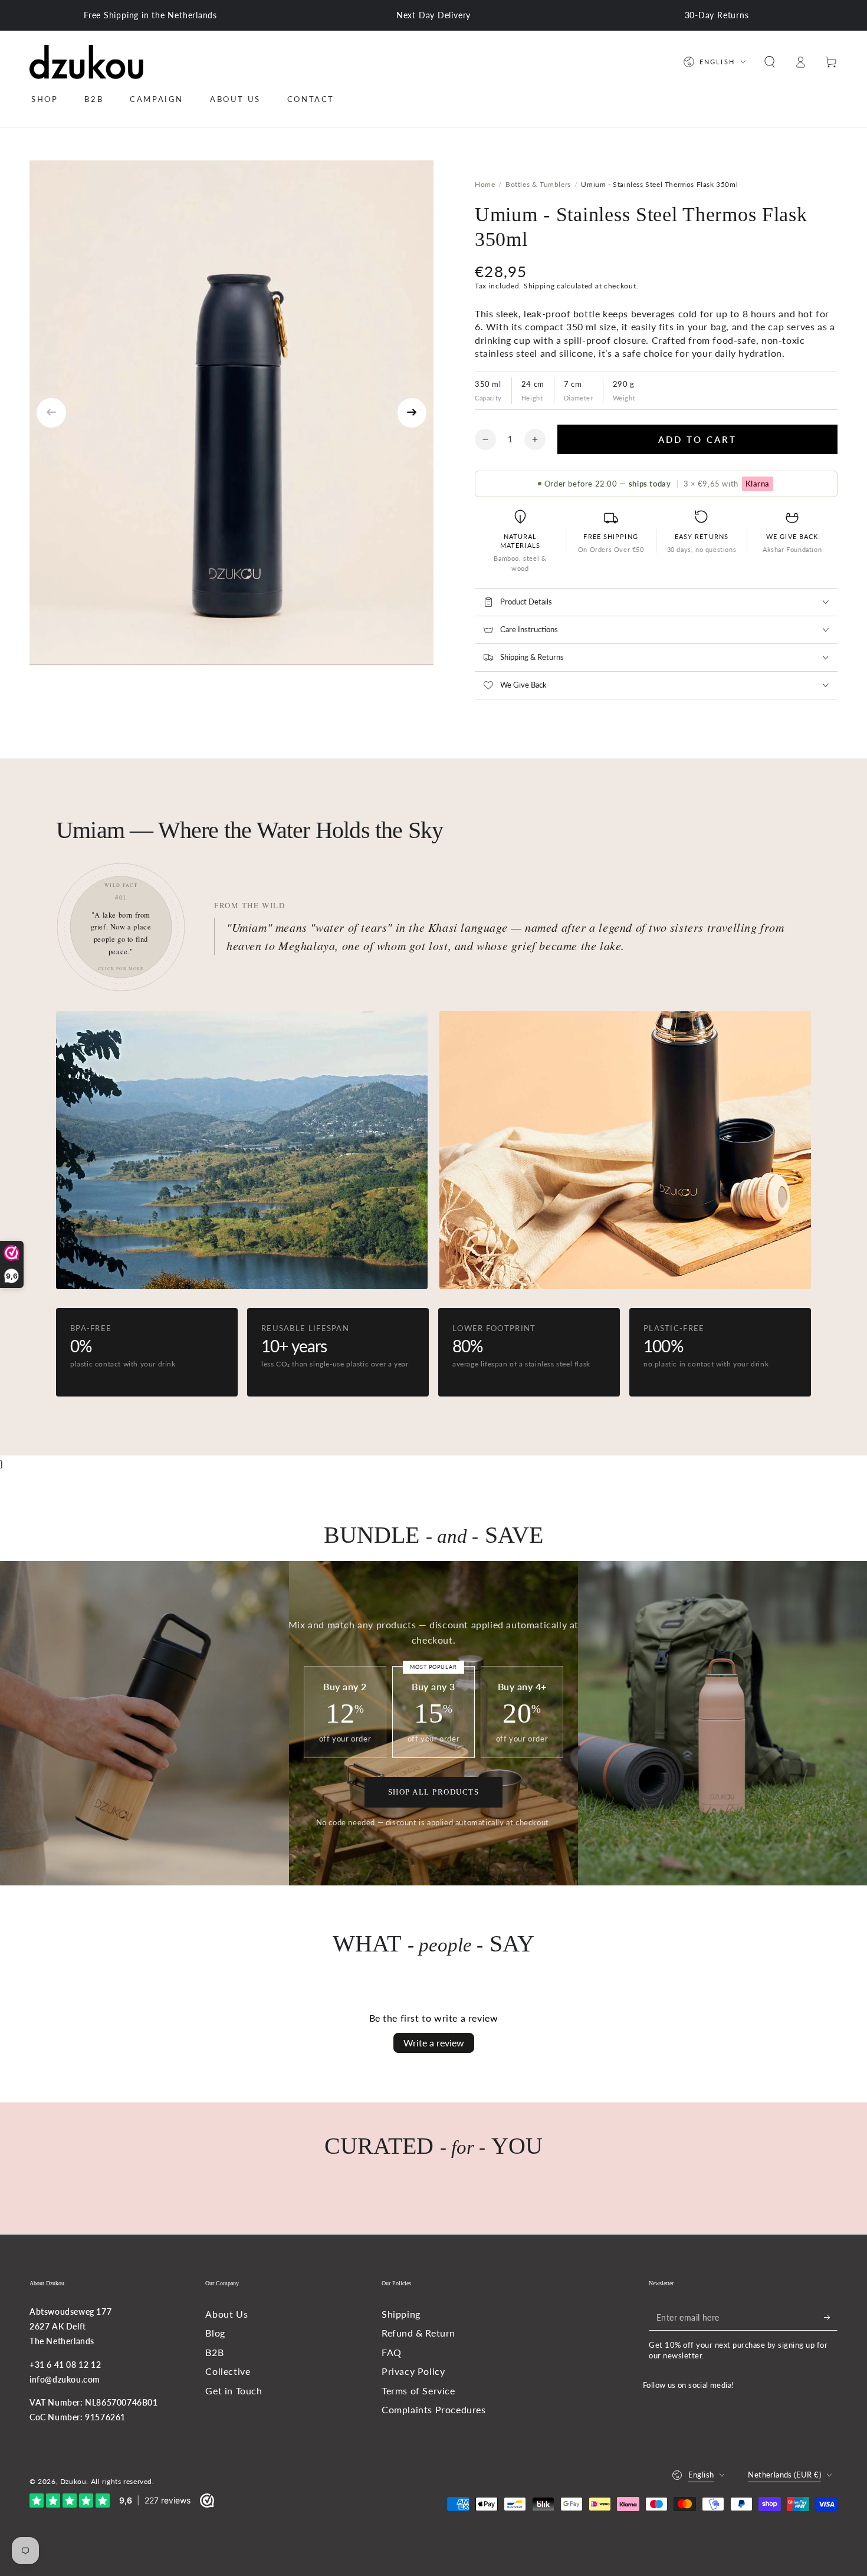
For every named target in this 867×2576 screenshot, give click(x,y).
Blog (215, 2332)
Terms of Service (418, 2390)
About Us (226, 2313)
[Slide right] (411, 413)
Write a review (433, 2042)
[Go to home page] (86, 62)
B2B (214, 2352)
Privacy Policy (413, 2371)
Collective (227, 2371)
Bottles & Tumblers (538, 184)
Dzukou (73, 2481)
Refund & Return (418, 2332)
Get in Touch (233, 2390)
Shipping (539, 285)
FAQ (392, 2352)
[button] (769, 62)
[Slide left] (51, 413)
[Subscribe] (831, 2317)
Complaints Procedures (434, 2409)
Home (485, 184)
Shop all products (434, 1792)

+---+

TASK OBJECTIVE: Please write the material out again exactly as shown above, minus any pictures.

RESPONSE TO THIS TASK:
For every named target in this 867×2576 screenshot, give click(x,y).
Blog (215, 2332)
Terms of Service (418, 2390)
About Us (226, 2313)
[Slide right] (411, 413)
Write a review (433, 2042)
[Go to home page] (86, 62)
B2B (214, 2352)
Privacy Policy (413, 2371)
Collective (227, 2371)
Bottles & Tumblers (538, 184)
Dzukou (73, 2481)
Refund & Return (418, 2332)
Get in Touch (233, 2390)
Shipping (539, 285)
FAQ (392, 2352)
[button] (769, 62)
[Slide left] (51, 413)
[Subscribe] (831, 2317)
Complaints Procedures (434, 2409)
Home (485, 184)
Shop all products (434, 1792)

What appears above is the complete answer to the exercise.